--- 原文 ---

主题
Speech API
Web Speech API 允许你在 Web 应用中集成语音数据。它包含两个主要部分:
- Speech Recognition (语音识别): 将语音转换为文本
- Speech Synthesis (语音合成): 将文本转换为语音
Speech Recognition (语音识别)
基本概念
语音识别通过 SpeechRecognition 接口实现,允许将语音输入识别为文本。
核心接口
SpeechRecognition: 语音识别的控制器接口SpeechRecognitionEvent: 识别结果的事件对象SpeechRecognitionErrorEvent: 错误事件对象SpeechRecognitionAlternative: 单个识别结果SpeechRecognitionResult: 单次识别的所有可能结果
基本用法
javascript
// 创建识别器实例 (注意浏览器前缀)
const SpeechRecognition = window.SpeechRecognition || window.webkitSpeechRecognition
const recognition = new SpeechRecognition()
// 配置选项
recognition.continuous = true // 是否持续识别
recognition.interimResults = true // 是否返回临时结果
recognition.lang = 'zh-CN' // 识别语言
recognition.maxAlternatives = 1 // 每次识别返回的最大结果数
// 开始识别
recognition.start()
// 监听结果
recognition.onresult = (event) => {
const results = event.results
const lastResult = results[results.length - 1]
if (lastResult.isFinal) {
const transcript = lastResult[0].transcript
console.log('最终结果:', transcript)
} else {
const transcript = lastResult[0].transcript
console.log('临时结果:', transcript)
}
}
// 监听错误
recognition.onerror = (event) => {
console.error('识别错误:', event.error)
}
// 监听结束
recognition.onend = () => {
console.log('识别已结束')
}
// 停止识别
// recognition.stop();
// 中止识别
// recognition.abort();重要属性
| 属性 | 类型 | 说明 |
|---|---|---|
lang | String | 识别语言 (如 'zh-CN', 'en-US') |
continuous | Boolean | 是否持续识别,默认 false |
interimResults | Boolean | 是否返回临时结果,默认 false |
maxAlternatives | Number | 每次识别返回的最大备选结果数 |
grammars | SpeechGrammarList | 语法列表,用于提高特定词汇识别率 |
常用事件
| 事件 | 说明 |
|---|---|
start | 识别服务开始 |
end | 识别服务结束 |
result | 返回识别结果 |
error | 发生错误 |
audiostart | 用户代理开始捕获音频 |
audioend | 用户代理停止捕获音频 |
soundstart | 检测到声音 |
soundend | 声音停止 |
speechstart | 检测到语音 |
speechend | 语音停止 |
nomatch | 识别服务返回无匹配结果 |
错误类型
javascript
recognition.onerror = (event) => {
switch (event.error) {
case 'no-speech':
console.log('未检测到语音')
break
case 'aborted':
console.log('识别被中止')

---

## [挑战任务]
- 1) 请抄录 Web Speech API 文档中的一段文字,从含有“const SpeechRecognition = window.SpeechRecognition”的地方开始,抄到“recognition.start()”为止。
- 2) 用两句话概括这篇 Web Speech API 文档。
- 3) 请紧接 Web Speech API 文档最后显示的那一行,续写后面的内容。

--- 所给数据 ---

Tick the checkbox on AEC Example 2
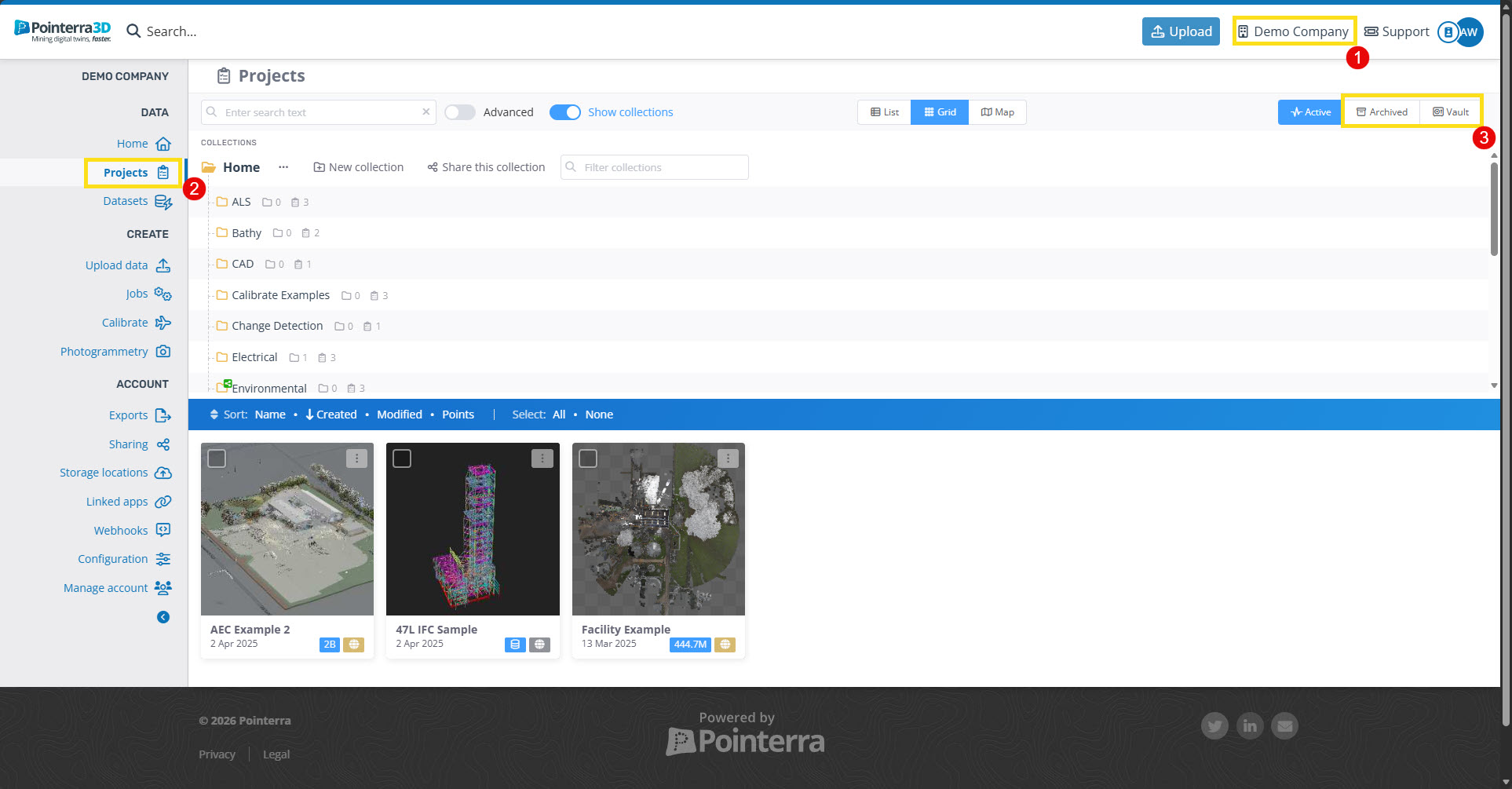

---

## [参考答案]
- 1)
const SpeechRecognition = window.SpeechRecognition || window.webkitSpeechRecognition
const recognition = new SpeechRecognition()
// 配置选项
recognition.continuous = true // 是否持续识别
recognition.interimResults = true // 是否返回临时结果
recognition.lang = 'zh-CN' // 识别语言
recognition.maxAlternatives = 1 // 每次识别返回的最大结果数
// 开始识别
recognition.start()

- 2) Web Speech API 允许在 Web 应用中集成语音数据,包含两个主要部分:把语音转换为文本的语音识别和把文本转换为语音的语音合成。语音识别通过 SpeechRecognition 接口实现,可以设置 lang、continuous、interimResults、maxAlternatives 等属性,并通过 result、error、end 等事件处理识别结果和状态。

- 3)
break
case 'audio-capture':
console.log('音频捕获失败')
break
case 'network':
console.log('网络错误')
break
case 'not-allowed':
console.log('未授予麦克风权限')
break
case 'service-not-allowed':
console.log('服务不可用')
break
}
}完整示例
javascript
class VoiceRecognition {
constructor() {
const SpeechRecognition = window.SpeechRecognition || window.webkitSpeechRecognition
if (!SpeechRecognition) {
throw new Error('浏览器不支持语音识别')
}
this.recognition = new SpeechRecognition()
this.isRecognizing = false
this.setupRecognition()
}
setupRecognition() {
this.recognition.continuous = true
this.recognition.interimResults = true
this.recognition.lang = 'zh-CN'
this.recognition.onstart = () => {
this.isRecognizing = true
console.log('开始识别')
}
this.recognition.onresult = (event) => {
let interimTranscript = ''
let finalTranscript = ''
for (let i = event.resultIndex; i < event.results.length; i++) {
const transcript = event.results[i][0].transcript
if (event.results[i].isFinal) {
finalTranscript += transcript
} else {
interimTranscript += transcript
}
}
this.onResult(finalTranscript, interimTranscript)
}
this.recognition.onerror = (event) => {
this.onError(event.error)
}
this.recognition.onend = () => {
this.isRecognizing = false
console.log('识别结束')
}
}
start() {
if (!this.isRecognizing) {
this.recognition.start()
}
}
stop() {
if (this.isRecognizing) {
this.recognition.stop()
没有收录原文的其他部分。